» TASK ITEM: Copy out precisely the line that holds "Success Stories (20, 2283)" and all the lines following it in the data, up to and including the last one, and no others.

[Stored records]
*** Begin section ***

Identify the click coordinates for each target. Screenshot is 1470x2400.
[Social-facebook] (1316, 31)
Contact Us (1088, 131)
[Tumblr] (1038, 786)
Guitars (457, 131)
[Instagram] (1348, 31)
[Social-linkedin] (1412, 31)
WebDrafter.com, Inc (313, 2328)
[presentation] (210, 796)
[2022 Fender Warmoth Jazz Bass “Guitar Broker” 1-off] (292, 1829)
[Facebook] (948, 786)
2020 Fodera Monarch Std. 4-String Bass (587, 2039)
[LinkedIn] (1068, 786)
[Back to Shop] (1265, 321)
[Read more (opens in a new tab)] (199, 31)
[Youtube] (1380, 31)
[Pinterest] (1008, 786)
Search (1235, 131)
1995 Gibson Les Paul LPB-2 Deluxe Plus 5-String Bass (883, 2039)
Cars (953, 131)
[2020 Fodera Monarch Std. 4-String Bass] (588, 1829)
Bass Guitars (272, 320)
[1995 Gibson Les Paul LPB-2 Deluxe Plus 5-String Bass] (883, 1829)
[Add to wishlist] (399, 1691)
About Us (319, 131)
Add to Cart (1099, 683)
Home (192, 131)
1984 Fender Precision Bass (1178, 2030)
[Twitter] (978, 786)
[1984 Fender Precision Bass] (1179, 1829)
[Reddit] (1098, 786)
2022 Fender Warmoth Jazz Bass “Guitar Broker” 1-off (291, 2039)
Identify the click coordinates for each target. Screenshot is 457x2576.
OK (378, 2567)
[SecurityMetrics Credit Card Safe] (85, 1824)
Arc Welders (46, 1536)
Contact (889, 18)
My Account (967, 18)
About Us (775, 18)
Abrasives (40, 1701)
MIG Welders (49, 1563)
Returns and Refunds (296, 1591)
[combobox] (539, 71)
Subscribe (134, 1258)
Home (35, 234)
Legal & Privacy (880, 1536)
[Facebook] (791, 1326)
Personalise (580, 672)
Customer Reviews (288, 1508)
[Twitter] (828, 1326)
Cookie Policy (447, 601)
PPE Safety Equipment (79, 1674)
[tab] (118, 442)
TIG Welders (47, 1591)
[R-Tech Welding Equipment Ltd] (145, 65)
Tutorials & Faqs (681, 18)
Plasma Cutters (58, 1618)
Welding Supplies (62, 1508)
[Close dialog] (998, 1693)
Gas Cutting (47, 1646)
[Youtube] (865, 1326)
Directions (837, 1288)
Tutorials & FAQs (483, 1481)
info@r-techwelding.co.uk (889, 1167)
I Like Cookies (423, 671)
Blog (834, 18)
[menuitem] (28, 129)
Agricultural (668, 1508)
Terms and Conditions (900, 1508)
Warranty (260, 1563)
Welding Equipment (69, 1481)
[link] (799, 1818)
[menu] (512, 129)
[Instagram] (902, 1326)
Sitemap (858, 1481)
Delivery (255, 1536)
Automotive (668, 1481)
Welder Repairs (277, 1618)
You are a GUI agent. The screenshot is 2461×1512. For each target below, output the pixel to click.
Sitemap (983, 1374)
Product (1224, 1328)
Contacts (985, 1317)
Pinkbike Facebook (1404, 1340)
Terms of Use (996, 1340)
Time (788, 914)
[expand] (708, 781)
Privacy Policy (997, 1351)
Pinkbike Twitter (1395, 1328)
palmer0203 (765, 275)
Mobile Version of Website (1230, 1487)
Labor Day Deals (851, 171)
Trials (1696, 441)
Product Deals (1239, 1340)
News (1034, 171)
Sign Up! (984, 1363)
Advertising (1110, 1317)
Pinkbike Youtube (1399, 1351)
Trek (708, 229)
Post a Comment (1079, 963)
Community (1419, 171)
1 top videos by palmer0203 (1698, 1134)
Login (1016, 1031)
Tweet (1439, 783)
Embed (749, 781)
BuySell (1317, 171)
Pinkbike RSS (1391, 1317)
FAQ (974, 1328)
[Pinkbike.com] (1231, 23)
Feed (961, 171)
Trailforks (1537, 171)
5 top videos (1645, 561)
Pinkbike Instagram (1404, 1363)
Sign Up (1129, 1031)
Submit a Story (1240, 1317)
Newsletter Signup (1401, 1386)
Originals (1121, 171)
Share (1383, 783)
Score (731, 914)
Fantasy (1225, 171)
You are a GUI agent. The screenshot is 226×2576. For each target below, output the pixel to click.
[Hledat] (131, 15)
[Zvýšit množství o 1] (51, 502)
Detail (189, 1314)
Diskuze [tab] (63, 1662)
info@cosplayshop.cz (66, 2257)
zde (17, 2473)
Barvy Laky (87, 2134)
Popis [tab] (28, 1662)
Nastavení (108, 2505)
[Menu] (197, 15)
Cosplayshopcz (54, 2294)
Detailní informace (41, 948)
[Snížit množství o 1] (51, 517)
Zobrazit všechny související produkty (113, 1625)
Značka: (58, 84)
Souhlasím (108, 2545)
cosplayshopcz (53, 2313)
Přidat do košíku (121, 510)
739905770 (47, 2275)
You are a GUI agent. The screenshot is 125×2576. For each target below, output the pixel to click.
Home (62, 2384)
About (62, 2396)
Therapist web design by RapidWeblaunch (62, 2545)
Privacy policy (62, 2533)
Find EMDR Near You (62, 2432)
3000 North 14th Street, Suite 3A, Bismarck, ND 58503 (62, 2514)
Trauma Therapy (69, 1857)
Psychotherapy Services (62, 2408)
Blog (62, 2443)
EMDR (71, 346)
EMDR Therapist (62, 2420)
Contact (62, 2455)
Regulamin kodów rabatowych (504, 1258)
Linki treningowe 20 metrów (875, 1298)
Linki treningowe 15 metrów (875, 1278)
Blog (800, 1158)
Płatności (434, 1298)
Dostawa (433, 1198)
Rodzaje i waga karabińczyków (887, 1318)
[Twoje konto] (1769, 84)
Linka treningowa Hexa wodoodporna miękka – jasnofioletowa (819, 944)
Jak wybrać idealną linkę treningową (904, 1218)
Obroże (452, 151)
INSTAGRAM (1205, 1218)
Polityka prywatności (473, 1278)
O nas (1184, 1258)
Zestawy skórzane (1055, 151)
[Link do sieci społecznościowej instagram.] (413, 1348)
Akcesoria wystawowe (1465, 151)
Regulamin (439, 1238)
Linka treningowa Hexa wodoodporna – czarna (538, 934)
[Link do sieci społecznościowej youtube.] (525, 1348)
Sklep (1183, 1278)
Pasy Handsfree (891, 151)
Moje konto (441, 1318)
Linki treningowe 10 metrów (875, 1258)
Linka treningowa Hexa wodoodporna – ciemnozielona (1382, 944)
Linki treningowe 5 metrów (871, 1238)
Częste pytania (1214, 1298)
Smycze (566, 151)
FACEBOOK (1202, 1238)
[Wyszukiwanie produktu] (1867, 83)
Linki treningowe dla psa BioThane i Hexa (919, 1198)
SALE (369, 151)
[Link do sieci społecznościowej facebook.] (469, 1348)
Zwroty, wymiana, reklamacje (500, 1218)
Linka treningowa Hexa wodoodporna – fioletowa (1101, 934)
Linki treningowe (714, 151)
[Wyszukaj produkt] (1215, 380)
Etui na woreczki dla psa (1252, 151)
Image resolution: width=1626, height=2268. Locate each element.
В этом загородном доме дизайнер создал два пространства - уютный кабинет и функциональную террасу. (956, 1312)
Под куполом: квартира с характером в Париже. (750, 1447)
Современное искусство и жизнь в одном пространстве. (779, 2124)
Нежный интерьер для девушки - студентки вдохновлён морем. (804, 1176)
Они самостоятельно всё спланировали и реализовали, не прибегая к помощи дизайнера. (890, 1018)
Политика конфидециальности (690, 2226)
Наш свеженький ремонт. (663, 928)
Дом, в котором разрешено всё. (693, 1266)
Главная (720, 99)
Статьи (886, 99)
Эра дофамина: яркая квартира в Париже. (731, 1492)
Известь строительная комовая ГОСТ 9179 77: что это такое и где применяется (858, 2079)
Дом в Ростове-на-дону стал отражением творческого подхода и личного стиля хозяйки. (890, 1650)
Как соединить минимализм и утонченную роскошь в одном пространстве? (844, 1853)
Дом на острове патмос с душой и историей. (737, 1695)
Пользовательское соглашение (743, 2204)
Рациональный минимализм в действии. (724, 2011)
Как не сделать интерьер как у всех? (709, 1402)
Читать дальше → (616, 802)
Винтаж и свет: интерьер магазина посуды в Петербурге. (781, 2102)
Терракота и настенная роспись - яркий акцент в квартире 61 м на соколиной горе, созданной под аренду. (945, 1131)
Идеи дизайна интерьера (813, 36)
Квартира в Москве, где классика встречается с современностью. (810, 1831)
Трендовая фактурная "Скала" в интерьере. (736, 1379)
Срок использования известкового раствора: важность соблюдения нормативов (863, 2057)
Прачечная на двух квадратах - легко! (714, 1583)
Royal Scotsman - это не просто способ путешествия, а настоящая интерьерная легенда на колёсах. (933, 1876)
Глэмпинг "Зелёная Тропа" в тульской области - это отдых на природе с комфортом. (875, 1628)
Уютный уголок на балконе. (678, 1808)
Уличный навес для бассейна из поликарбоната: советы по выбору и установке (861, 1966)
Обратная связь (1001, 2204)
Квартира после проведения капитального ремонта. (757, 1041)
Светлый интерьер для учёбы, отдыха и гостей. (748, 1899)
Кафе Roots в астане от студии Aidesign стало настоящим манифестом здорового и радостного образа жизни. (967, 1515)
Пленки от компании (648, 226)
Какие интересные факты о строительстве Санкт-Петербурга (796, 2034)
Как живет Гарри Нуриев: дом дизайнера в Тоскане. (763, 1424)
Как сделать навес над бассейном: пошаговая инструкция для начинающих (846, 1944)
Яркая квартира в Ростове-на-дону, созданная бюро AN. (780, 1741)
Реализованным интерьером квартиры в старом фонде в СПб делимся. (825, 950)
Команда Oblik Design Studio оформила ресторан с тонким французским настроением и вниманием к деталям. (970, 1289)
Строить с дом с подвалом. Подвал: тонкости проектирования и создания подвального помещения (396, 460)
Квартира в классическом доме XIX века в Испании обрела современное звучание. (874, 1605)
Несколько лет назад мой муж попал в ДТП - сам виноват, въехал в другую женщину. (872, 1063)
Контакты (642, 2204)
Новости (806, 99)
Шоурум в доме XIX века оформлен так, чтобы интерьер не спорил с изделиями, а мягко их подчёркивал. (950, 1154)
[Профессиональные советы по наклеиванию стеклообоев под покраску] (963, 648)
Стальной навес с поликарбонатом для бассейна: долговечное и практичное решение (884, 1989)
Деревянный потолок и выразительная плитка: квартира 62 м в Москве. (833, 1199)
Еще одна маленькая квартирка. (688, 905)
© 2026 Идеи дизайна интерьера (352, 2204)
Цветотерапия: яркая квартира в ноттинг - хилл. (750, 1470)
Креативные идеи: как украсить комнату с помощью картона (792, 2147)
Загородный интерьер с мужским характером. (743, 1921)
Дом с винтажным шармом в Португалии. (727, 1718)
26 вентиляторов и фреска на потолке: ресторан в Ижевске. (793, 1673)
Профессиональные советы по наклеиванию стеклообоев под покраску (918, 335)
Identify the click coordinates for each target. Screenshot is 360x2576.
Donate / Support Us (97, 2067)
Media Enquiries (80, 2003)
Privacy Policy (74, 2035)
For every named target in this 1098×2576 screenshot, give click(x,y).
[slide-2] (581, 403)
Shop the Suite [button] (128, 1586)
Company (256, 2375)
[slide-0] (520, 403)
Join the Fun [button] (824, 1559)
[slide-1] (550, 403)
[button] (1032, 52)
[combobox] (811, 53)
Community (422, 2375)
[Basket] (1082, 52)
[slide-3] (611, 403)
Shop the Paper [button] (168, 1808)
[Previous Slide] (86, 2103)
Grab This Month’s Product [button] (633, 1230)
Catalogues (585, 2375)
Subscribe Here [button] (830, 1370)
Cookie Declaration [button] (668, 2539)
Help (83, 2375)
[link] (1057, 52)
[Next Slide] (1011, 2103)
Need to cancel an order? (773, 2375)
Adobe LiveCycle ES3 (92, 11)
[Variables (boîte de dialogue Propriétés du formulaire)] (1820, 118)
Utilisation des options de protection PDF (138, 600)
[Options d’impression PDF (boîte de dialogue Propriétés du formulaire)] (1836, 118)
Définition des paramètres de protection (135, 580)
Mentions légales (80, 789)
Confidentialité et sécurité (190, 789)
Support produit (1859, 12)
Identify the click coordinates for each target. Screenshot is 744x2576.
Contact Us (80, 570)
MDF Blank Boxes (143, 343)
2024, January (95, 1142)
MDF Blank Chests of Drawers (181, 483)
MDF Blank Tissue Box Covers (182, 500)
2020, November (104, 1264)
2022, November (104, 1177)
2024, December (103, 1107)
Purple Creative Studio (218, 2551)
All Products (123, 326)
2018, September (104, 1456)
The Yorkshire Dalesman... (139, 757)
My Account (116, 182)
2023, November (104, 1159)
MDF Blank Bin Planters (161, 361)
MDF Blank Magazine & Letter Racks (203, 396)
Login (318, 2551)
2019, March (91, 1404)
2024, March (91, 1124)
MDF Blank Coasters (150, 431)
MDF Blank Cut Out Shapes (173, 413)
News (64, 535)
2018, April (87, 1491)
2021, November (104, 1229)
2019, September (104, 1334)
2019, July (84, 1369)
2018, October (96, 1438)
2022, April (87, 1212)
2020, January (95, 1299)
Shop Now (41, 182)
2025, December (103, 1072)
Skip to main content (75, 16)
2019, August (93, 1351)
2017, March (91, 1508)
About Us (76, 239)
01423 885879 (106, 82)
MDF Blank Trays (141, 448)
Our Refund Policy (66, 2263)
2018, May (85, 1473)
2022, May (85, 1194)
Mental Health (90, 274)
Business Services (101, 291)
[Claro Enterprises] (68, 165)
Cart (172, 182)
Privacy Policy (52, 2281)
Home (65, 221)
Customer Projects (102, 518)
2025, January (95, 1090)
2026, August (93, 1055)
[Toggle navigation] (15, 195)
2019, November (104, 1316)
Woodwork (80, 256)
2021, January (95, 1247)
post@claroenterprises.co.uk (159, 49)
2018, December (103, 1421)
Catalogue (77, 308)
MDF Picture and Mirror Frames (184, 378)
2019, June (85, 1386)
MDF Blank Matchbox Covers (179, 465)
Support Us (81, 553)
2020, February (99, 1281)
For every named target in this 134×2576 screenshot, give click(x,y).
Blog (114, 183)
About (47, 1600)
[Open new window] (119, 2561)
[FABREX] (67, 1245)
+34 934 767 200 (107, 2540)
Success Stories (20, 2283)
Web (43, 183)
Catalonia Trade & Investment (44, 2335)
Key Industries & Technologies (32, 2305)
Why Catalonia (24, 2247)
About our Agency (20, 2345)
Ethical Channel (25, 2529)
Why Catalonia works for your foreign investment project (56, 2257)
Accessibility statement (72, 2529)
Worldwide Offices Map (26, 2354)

*** End section ***

» ANSWER TO THIS EXERCISE:
Success Stories (20, 2283)
Web (43, 183)
Catalonia Trade & Investment (44, 2335)
Key Industries & Technologies (32, 2305)
Why Catalonia (24, 2247)
About our Agency (20, 2345)
Ethical Channel (25, 2529)
Why Catalonia works for your foreign investment project (56, 2257)
Accessibility statement (72, 2529)
Worldwide Offices Map (26, 2354)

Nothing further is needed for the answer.